To begin, my hub has 4 belts with 1 pre-load "trainer" per belt. They start you with one (beginner) trainer before moving you through the belts to the hub's "best" trainer.

Day 1:
I started with one truck before gaining a second truck <10mins later. By the end of the shift, my trainer told me I had a "phenomenal" load quality, and she made a point to tell one of my drivers who came onto the truck in disbelief. He likely came in early to check his truck when he heard a new hire was on it. As far as I could tell, I was doing well, and my FT Sup mentioned the trainer's comment the next day when discussing donation paperwork.

Day 2:
I was back with the same trainer but with three trucks. I struggled at first to establish a good pace and had no choice but to stack in or resign to blow-by hell. She was sharing my top truck and kept me from becoming swamped until I found my rhythm. During all of this, the loader across from me was absolutely slammed. He stacked in to the point he couldn't leave his middle truck to access the rest of his assignment. My trainer called for the belt to stop, hopped across, and began working on one of his trucks. I quickly realized all of her trucks would start spilling into mine, so I did the only thing that made sense: I took over her trucks and spent 30mins frantically stacking her two trucks while loading my three. She hopped back across periodically to slim her stacks down, but I did this for the second half of my shift. When she came over to audit my trucks, she seemed surprised that my load quality was still "excellent" and had me stay longer to help other loaders finish their assignments.

Day 3-5:
I bounced back and forth between two trainers, but as I expected after reading these forums, my "speed" kept being called into question. Eventually, one of the trainers told me I wasn't using my shelves efficiently while the other trainer told me my load quality was amazing and that she couldn't ask for anything more. . . but I needed to work on my speed (of course). I had no idea what to make of this as their recommend belt methods were also in direct conflict. Given that I had to load 30 something sets of tires onto one of my trucks, I figured I'd grow into the speed as I got stronger.

Day 6-9:
I spent the next three days with the "best" trainer, and she had me running four trucks at the top of the belt right after the splitters. I couldn't scan up ahead of my top truck because the splitters spread packages/totes/irregs all across my assignment's belt area (behind me), and my bottom truck always had 60+ large RDC's that, when stacked, prevent me from having any room under the belt or even on my middle trucks for bulk stops.

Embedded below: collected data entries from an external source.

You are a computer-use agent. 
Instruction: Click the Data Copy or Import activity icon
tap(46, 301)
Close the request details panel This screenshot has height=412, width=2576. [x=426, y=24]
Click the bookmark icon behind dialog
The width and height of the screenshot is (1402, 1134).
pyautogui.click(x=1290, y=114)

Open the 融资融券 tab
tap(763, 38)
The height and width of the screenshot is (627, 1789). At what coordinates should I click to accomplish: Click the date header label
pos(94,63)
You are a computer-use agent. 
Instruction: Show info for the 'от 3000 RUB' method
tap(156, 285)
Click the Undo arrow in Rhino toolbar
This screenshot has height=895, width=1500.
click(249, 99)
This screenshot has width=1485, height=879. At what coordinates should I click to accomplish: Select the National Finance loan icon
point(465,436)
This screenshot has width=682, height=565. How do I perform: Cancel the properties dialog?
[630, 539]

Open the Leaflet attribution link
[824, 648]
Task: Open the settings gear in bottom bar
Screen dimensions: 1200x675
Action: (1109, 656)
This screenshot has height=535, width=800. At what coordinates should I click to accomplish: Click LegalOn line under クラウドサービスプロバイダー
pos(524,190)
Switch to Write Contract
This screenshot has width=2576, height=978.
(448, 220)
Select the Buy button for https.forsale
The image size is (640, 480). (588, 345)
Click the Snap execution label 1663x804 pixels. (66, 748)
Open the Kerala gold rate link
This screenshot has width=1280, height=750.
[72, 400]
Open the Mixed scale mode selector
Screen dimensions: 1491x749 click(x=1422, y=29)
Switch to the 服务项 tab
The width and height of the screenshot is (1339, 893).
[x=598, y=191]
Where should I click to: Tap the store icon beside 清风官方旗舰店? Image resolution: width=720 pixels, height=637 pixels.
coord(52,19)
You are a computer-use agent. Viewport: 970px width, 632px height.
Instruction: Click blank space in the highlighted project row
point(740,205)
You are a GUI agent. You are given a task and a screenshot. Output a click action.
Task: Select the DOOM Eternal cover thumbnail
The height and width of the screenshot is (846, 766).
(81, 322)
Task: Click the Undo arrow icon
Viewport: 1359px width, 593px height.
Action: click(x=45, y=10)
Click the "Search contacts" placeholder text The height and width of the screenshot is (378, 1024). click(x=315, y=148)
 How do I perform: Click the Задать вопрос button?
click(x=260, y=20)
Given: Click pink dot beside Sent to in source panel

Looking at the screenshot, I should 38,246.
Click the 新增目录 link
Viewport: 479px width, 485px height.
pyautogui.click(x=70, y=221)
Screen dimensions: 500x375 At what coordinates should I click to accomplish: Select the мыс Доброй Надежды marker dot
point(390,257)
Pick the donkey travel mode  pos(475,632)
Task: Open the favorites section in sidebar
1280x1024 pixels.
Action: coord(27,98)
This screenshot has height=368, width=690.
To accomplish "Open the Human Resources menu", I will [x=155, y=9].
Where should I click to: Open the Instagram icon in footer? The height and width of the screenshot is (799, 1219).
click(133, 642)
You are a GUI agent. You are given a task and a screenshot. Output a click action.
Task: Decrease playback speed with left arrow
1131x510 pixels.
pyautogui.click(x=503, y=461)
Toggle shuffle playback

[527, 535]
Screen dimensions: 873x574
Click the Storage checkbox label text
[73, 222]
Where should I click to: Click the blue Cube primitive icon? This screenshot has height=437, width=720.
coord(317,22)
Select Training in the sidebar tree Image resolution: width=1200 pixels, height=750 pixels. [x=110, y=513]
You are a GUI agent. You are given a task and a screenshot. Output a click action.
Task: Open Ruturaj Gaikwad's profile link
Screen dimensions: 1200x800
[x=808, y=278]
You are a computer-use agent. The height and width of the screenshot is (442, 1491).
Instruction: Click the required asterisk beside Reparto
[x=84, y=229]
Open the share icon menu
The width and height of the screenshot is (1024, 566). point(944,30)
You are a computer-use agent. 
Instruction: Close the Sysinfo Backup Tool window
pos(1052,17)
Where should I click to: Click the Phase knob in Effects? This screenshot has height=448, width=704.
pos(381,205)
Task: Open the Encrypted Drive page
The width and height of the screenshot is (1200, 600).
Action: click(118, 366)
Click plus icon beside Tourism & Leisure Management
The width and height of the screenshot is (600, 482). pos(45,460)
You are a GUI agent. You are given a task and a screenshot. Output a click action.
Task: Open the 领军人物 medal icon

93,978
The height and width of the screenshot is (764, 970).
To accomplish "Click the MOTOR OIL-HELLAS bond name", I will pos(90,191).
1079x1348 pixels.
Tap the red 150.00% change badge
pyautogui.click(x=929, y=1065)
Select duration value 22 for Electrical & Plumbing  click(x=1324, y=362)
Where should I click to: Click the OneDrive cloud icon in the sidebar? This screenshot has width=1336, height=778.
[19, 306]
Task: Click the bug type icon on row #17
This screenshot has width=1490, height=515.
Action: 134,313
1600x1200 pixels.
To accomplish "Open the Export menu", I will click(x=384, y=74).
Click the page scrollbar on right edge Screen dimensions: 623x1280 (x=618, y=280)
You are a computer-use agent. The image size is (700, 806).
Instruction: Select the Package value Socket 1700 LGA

Today, I barely kept up with my assignment until the splitters began sprinkling tote after tote of smalls all over the belt. I couldn't stack up efficient carries (4-5 at a time) fast enough to get everything on my shelves before the guy after me eventually started tossing my blow-by's everywhere. In his defense, he didn't have a choice as my bottom truck was stacked in with RDC's. My stacks were quickly mixed all over the place, and the best I could do was stack my top truck while frantically trying to pick up carries for my middle trucks. I completely ignored my bottom truck blow-by's, and it still wasn't enough.

My trainer, who left me alone today, came back after break (which I used to sort my piles) and was less than pleased. To my credit, I had exactly one misload (5900 something, which is what my 2-3 misloads have all been, X900's that weren't far enough into the truck for me to compare to nearby pkgs), but she explained I wasn't using the belt efficiently, I spent too much time on the trucks, and my stacked piles were a mess. The day before, she praised (for the only time) my PAL peeling, but that's one of the biggest drains on my time.

In her words, "you've got to pick up the pace, because this speed won't be unacceptable for long. All the loaders around you are finishing the assignments, and I have two guy loading your stacks yet you haven't even started bulking in. By now, you should be able to efficiently load four trucks."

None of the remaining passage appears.